Вот! В прозрачном пакетике на застёжке, совсем новенькая, Юнги её ещё ни разу не надевал. Чёрная в складку, едва бёдра прикрывает. Кидая юбку в сторону, он тянется к следующему шкафу. Три вида пробок, зажимы, цепочки, чокеры — всё в таких же пакетиках, а где-то на дне всего этого — металлические зажимы, силиконовые прокладки с которых снял собственноручно Чимин. Юнги был не против. Он вообще редко когда против того, что делает его доминант. Ошейники в отдельной тумбе: чёрный, белый, розовый с мягкой прокладкой, фиолетовый и красный. Красный как-то совсем не нравится, слишком пошлый.
Юнги отходит от зеркала возле кровати, стягивает трусы, а следом и футболку, бросая их на кровать. Свинячить так по полной... Юбку натягивает, подпрыгивая. Стоит похудеть, только вот Чимин будет против всяких диет.
«Никаких "потом поем", садись и ешь при мне».
Ошейник с поводком оставляет. Точно, зажимы!
— Юнги! Ты там умер? — в голосе Чимина слышится раздражение. — Считаю до пяти: раз...
Чёрт! Заканчивая вертеться, Юнги подбирает брошенные на пол зажимы и снова ударяется ногой, но уже о косяк двери, с грохотом захлопывая дверь.
— Два...
Ещё бы сейчас не поскользнуться на том же ковре, а то за мат сегодня уже прилетало.

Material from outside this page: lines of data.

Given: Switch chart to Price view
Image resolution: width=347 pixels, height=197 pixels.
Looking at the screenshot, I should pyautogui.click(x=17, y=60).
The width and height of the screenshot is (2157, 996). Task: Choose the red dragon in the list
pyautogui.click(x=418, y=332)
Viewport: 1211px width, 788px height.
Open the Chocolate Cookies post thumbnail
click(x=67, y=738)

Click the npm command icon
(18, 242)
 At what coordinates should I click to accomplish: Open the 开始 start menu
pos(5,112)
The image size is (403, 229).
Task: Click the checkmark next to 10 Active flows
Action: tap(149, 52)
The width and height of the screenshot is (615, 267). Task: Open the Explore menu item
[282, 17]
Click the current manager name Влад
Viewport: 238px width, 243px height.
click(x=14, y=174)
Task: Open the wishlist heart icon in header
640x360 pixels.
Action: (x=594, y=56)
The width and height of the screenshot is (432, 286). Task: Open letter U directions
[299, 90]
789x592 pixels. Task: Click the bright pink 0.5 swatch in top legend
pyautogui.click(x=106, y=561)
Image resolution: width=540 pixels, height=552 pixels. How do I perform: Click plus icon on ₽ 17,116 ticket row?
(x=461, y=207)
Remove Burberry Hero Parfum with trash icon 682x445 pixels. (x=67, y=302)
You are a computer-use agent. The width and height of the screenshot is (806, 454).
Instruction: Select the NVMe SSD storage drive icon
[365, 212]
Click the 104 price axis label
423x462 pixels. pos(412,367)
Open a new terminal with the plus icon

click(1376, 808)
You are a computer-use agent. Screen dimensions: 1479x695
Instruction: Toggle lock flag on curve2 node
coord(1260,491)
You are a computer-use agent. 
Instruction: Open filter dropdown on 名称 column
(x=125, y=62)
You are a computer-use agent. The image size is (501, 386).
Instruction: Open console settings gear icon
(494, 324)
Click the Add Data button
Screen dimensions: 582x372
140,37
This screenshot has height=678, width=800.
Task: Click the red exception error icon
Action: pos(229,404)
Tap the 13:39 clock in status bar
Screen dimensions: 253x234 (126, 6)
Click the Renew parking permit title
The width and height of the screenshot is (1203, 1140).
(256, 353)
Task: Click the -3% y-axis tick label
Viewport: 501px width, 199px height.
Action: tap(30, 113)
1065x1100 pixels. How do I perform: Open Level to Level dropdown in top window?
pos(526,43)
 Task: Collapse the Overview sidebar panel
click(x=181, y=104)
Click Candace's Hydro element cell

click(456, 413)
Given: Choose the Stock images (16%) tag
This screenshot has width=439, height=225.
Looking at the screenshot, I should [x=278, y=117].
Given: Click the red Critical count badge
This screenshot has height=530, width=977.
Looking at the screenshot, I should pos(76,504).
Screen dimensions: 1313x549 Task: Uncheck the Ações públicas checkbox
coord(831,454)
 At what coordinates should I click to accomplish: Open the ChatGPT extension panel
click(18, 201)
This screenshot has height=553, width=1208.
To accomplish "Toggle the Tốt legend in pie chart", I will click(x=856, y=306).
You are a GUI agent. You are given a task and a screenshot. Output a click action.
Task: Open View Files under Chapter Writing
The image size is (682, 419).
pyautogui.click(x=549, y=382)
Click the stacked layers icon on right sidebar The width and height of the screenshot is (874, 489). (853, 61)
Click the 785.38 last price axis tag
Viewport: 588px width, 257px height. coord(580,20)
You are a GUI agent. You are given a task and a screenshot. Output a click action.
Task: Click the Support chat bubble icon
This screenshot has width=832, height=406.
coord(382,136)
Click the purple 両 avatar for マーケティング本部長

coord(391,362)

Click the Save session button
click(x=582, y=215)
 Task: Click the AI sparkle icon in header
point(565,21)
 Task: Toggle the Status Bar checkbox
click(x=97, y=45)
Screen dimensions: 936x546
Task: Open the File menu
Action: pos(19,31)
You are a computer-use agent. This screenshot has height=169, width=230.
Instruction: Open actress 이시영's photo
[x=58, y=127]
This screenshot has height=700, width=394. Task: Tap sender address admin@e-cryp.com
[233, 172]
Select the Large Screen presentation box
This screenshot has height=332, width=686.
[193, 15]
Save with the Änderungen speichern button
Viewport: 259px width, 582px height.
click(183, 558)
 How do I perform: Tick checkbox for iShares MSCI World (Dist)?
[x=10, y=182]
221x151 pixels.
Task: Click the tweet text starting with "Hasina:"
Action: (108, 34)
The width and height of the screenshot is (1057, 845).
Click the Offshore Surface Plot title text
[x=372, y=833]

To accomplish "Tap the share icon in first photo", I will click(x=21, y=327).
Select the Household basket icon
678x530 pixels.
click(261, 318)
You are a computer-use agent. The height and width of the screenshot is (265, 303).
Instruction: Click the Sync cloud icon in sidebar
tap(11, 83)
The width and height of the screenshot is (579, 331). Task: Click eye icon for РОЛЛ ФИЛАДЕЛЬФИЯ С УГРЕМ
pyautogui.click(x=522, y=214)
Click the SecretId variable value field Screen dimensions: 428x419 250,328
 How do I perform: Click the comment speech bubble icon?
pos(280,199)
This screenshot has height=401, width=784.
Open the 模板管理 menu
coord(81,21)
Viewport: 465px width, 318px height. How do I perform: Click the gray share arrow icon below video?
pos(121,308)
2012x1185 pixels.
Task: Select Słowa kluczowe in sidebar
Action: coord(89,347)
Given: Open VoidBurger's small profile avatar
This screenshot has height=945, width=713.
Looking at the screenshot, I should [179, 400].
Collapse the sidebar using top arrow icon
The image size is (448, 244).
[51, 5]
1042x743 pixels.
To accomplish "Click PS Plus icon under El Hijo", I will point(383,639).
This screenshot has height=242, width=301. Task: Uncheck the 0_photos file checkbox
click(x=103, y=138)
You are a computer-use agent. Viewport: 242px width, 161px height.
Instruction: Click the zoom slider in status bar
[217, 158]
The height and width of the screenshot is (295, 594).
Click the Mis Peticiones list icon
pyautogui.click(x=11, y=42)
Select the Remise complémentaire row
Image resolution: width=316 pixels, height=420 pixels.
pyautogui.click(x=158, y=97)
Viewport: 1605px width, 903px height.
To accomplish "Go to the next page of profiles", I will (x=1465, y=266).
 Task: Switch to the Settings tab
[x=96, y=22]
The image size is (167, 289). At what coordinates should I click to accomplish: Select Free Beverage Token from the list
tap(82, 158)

— Три, — выдыхает Чимин, когда Юнги оказывается подле него и протягивает ошейник на вытянутых ладонях, опустив взгляд. — И? Ты что, с Луны свалился? Или в первый раз мы занимаемся твоим воспитанием?
— Нет... Я не свалился, — прыскает саб, едва сдерживая улыбку.
— Тебе, я вижу, смешно? — Чимин выдёргивает ошейник так, что жёсткая кожа больно прокатывается по пальцам, оставляя едва заметные следы.
— Господин, я...
— Закрой рот и развернись ко мне спиной, — он, кажется, едва держится, чтобы не повысить голос. — Сначала провоцируешь меня ради удовлетворения своих желаний, и не важно, есть у меня на это время или нет, — Юнги приподнимает голову, когда кожа ошейника касается его шеи. — Потом возишься в комнате почти десять минут, — первая петля, вторая, четвёртая... — Я уже молчу о том, что ты совсем забыл об обращениях, — ошейник застёгивается, — а теперь ты смеёшься, глядя мне в глаза? Какой весёлый Господин, повёлся на мои выкрутасы!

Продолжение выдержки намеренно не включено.